- Directions for this task -
Quote precisely the final stretch of the listing: start at the line containing "Task: Select the Memory tab" and stop after the last line.

- Input for this task -
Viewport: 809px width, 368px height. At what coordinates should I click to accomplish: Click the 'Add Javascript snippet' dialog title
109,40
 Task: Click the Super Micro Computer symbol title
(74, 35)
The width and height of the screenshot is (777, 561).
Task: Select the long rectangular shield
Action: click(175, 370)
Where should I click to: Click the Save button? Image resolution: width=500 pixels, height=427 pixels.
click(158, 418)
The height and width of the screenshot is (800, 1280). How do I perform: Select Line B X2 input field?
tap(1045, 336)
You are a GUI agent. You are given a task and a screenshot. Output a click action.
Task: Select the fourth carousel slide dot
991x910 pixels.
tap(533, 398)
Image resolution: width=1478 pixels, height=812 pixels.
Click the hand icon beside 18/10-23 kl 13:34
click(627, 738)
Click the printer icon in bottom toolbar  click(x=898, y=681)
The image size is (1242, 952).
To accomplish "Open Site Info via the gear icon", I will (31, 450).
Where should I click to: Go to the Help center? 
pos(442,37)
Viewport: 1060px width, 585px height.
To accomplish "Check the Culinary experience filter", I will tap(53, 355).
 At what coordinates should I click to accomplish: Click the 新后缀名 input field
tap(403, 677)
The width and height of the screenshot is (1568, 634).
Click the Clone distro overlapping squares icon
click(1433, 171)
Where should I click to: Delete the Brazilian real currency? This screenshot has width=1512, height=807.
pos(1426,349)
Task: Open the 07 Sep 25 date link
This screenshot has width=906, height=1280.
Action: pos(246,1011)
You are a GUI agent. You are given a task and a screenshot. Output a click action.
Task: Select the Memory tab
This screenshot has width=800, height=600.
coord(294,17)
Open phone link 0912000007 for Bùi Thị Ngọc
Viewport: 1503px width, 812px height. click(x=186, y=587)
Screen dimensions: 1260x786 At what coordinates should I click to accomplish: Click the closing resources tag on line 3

- Solution to the exercise -
Task: Select the Memory tab
This screenshot has width=800, height=600.
coord(294,17)
Open phone link 0912000007 for Bùi Thị Ngọc
Viewport: 1503px width, 812px height. click(x=186, y=587)
Screen dimensions: 1260x786 At what coordinates should I click to accomplish: Click the closing resources tag on line 3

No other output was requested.